Task description - Each line from the one with "1024x576 pixels. How" through the last line of the material is to be printed exactly; no other line and no picture belongs in the copy.

Available data -
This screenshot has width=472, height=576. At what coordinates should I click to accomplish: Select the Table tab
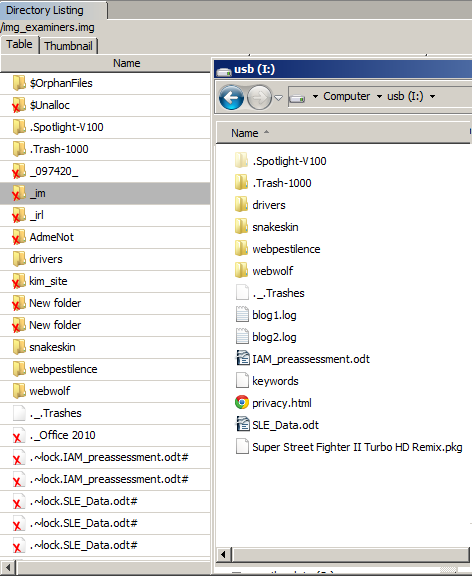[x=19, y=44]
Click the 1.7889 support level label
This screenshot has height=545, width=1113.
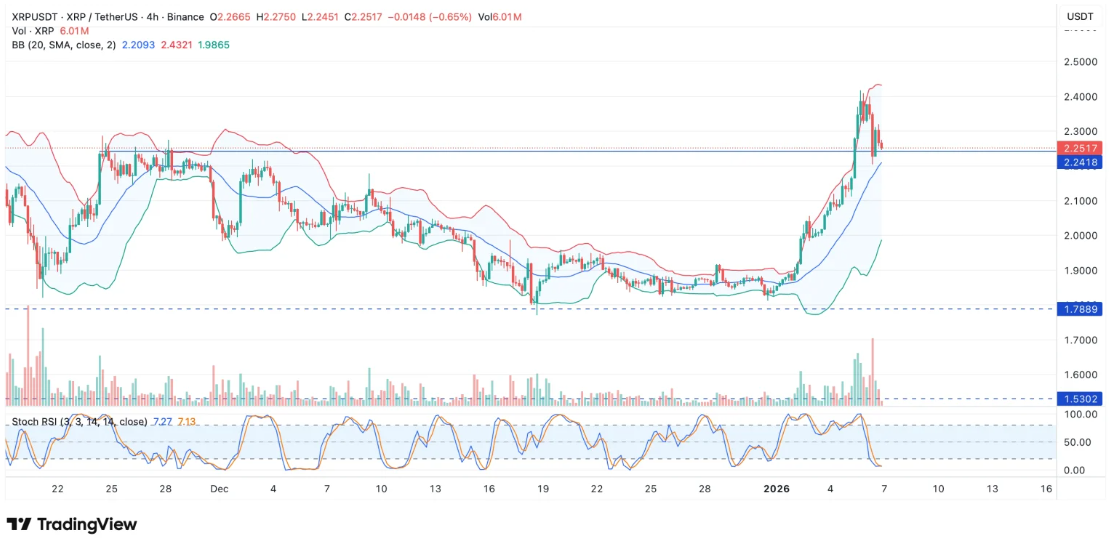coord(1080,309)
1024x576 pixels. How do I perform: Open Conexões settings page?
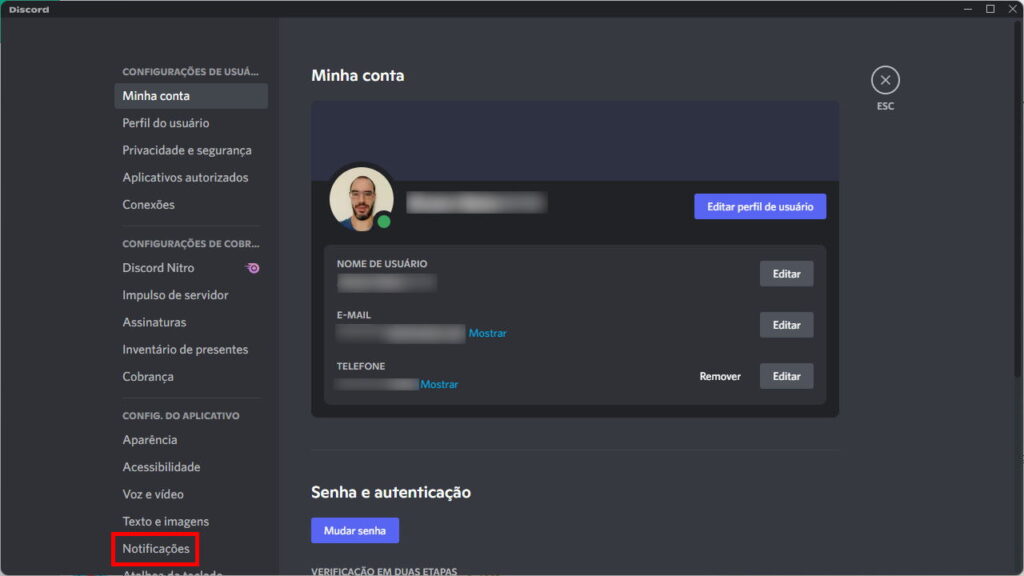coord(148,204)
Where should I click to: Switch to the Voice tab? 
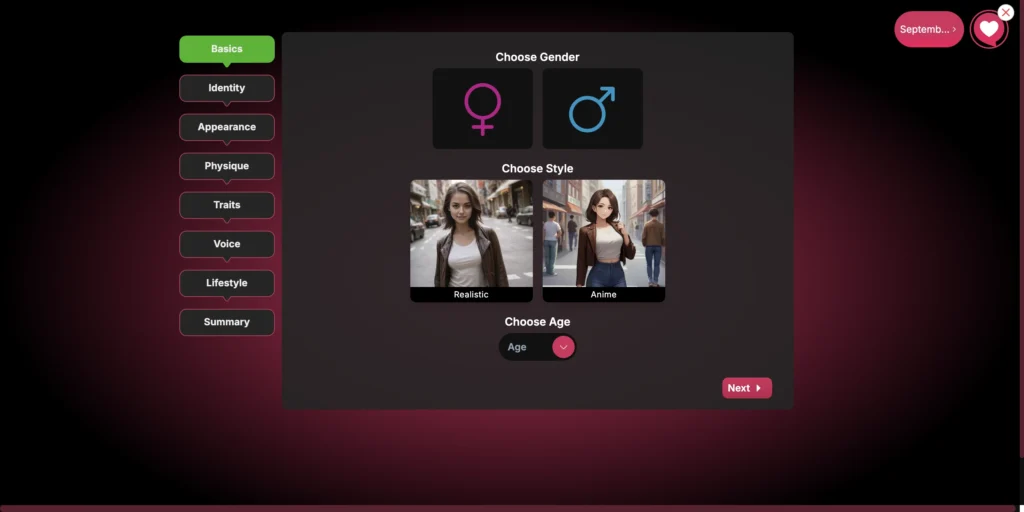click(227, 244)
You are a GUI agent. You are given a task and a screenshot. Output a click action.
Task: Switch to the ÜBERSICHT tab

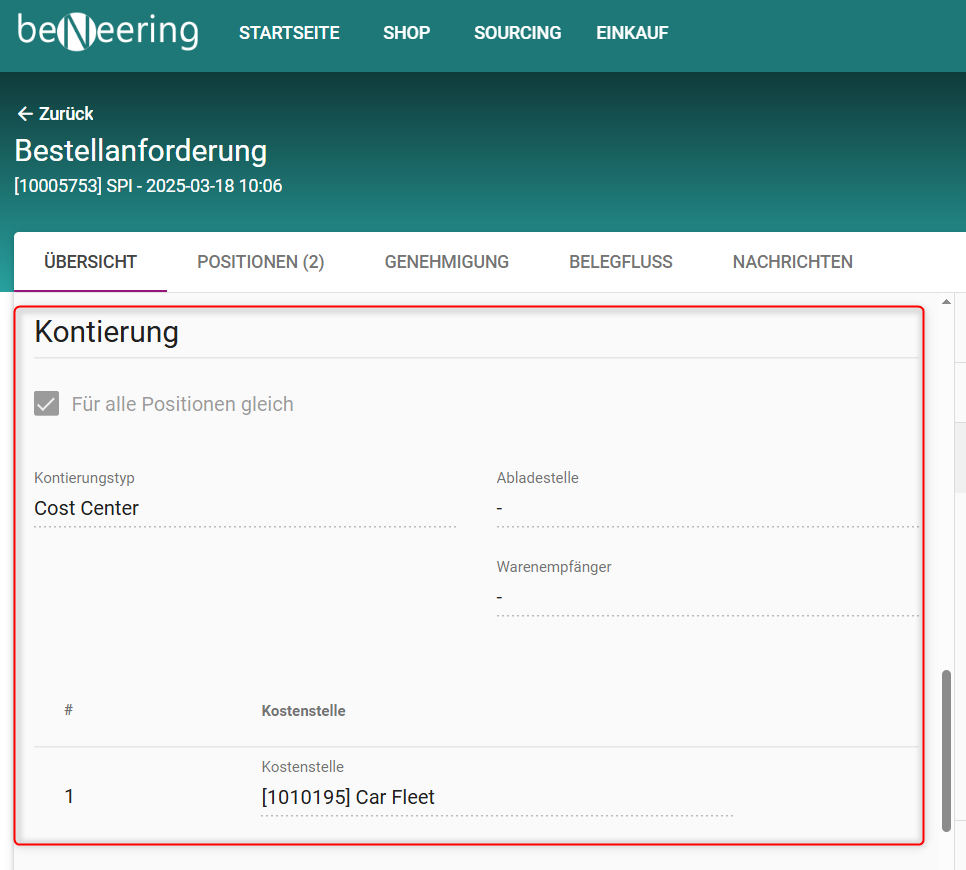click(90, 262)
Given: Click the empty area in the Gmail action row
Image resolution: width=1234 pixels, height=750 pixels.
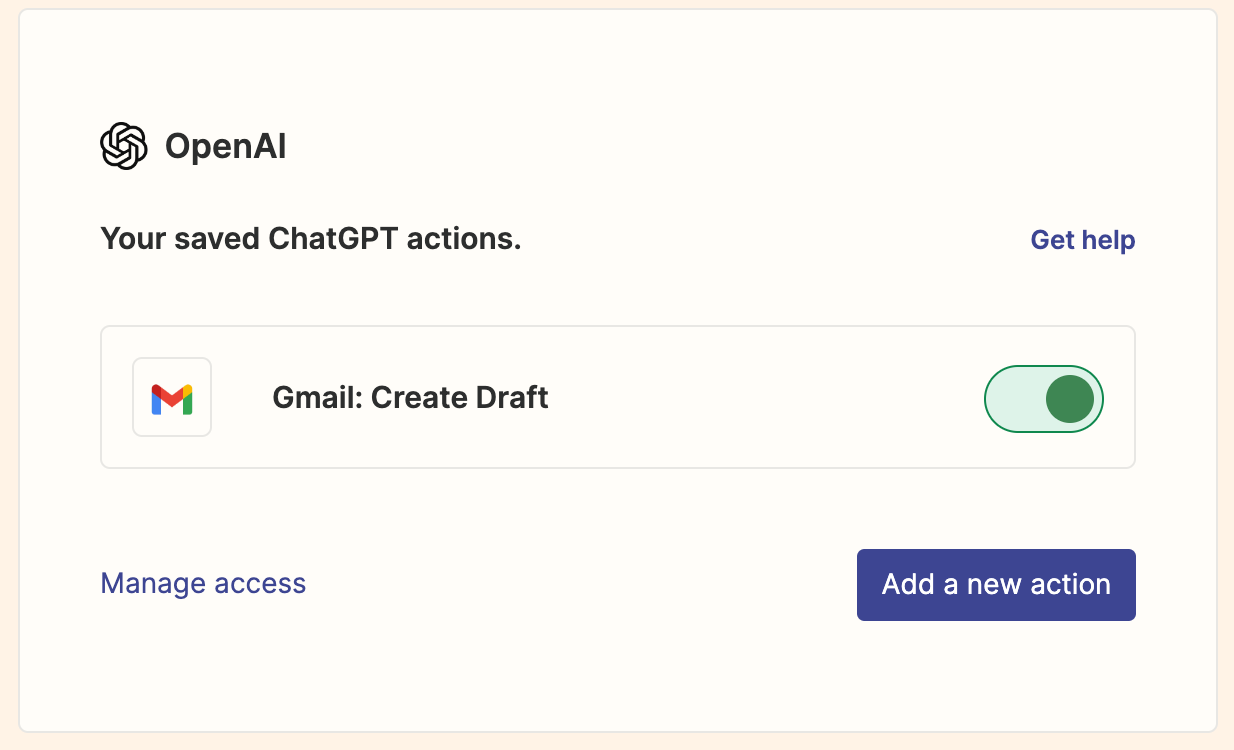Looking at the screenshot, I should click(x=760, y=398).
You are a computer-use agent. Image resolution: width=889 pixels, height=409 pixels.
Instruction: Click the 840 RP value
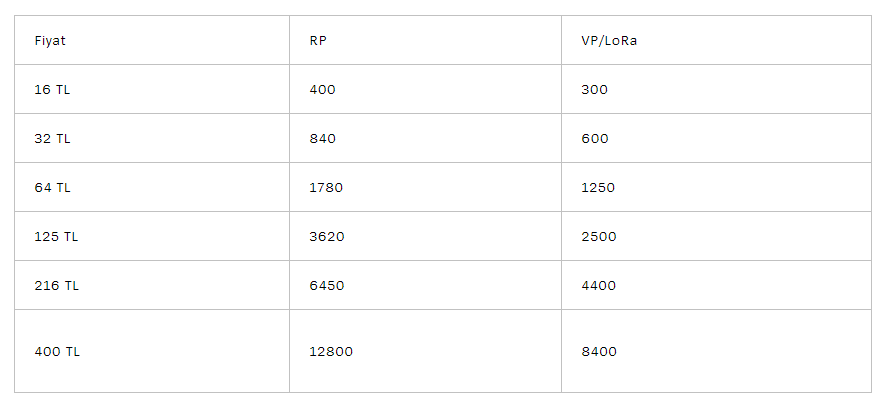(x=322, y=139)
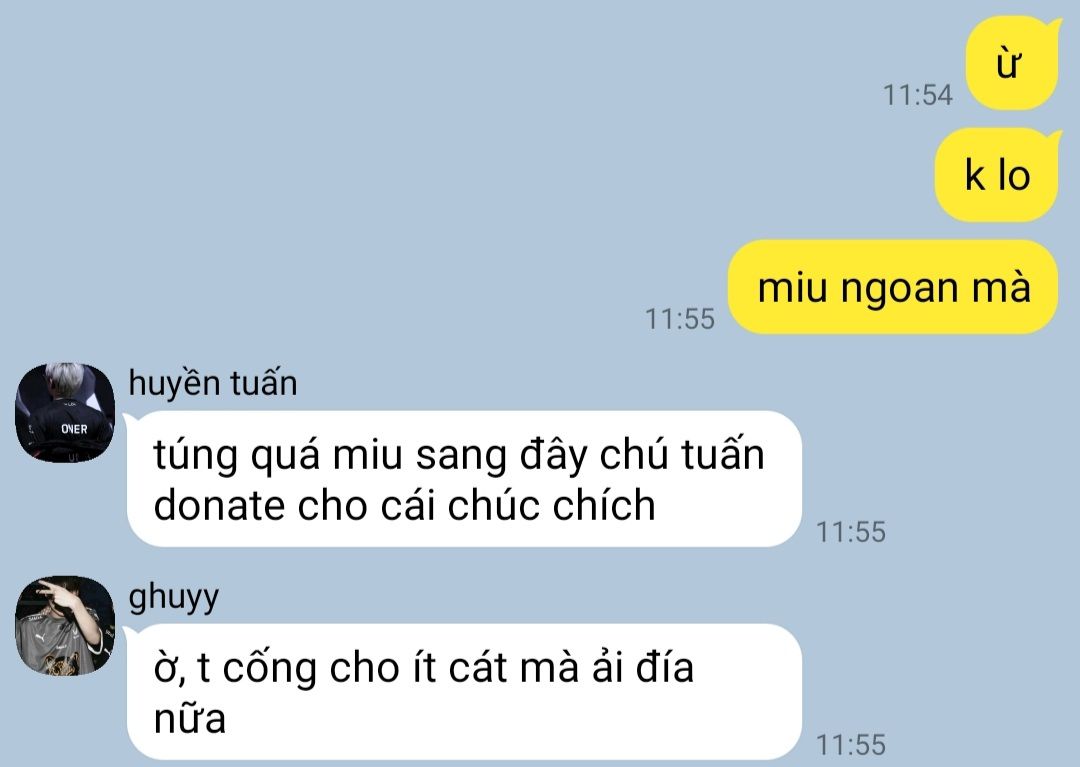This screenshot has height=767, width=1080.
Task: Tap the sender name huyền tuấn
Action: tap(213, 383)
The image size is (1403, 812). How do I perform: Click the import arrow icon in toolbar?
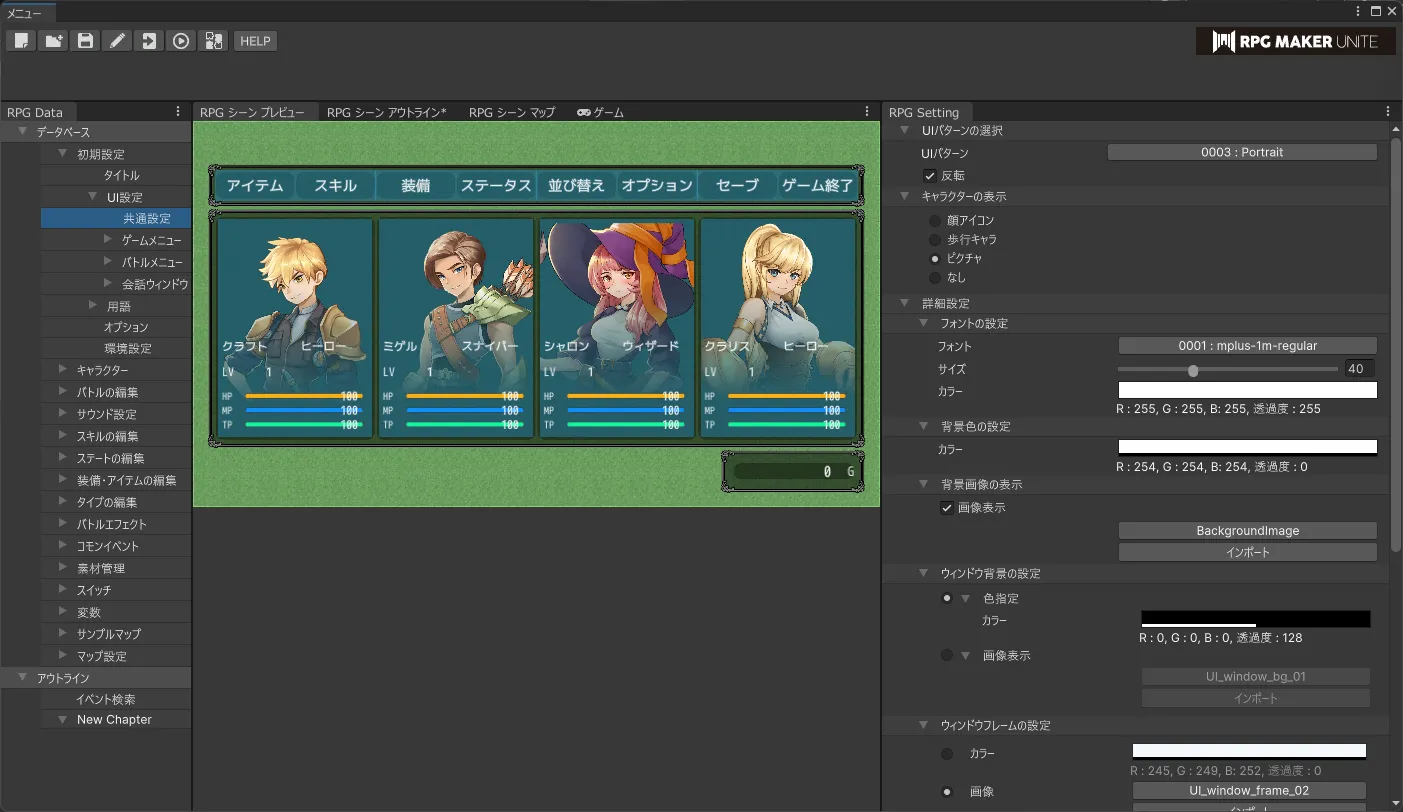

Task result -
1024x576 pixels. How do I perform: Open Conexões settings page?
coord(148,204)
Where should I click to: Switch to the Voice tab? 
click(227, 244)
You are a GUI agent. You are given a task and a screenshot. Output a click action.
Task: Switch to the ÜBERSICHT tab

click(90, 262)
Given: Click the empty area in the Gmail action row
Image resolution: width=1234 pixels, height=750 pixels.
Looking at the screenshot, I should click(x=760, y=398).
You are a computer-use agent. Image resolution: width=889 pixels, height=409 pixels.
Instruction: Click the 840 RP value
(x=322, y=139)
This screenshot has height=767, width=1080.
Task: Tap the sender name huyền tuấn
Action: tap(213, 383)
The image size is (1403, 812). How do I perform: Click the import arrow icon in toolbar?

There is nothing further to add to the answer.